Given these problems, should a serious downturn hit, Indonesia faces big problems. Global monetary policy, the report notes, “is out of ammunition – US$17 trillion in bonds is at negative interest rates.”
Short-term stimulus policies could damage what the report calls Indonesia’s most important asset, a prudent macroeconomic policy framework. But without structural reforms, and in any case could only offer limited help. Monetary policy, the World Bank warns, “is unlikely to work effectively to increase growth.”
There is little room for fiscal stimulus which in any case would have only a modest impact at best. Revenues, given falling commodity prices, which Indonesia depends on to a large extent, “are likely to disappoint (and the actual deficit to be higher) in the event of a shock.”
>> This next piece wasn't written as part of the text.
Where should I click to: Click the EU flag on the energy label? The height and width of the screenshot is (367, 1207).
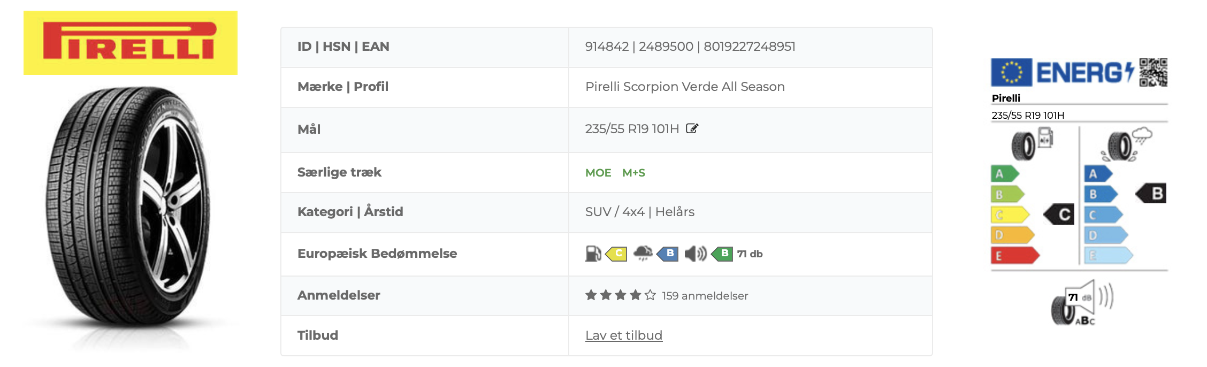point(1011,72)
The report recommends cancelling pre-shipment inspections, eliminating letters of recommendation on industrial inputs, allow for self-certification of inputs, eliminate import tariffs on inputs, relax foreign equity limits in the negative investment list and reduce restrictions on work permits for skilled professionals.
Also, although the report doesn’t cite, the country has some of Asia’s most restrictive labor laws, making it impossible to fire or discipline workers. The administration earlier this year pledged to modify the labor rules but appears to have abandoned the effort in the face of ferocious opposition from labor groups. In addition, it appears that the country is going backwards on its efforts to fight corruption, with the House of Representatives last week pushing through legislation emasculating the Corruption Eradication Commission, Indonesia’s most important corruption watchdog.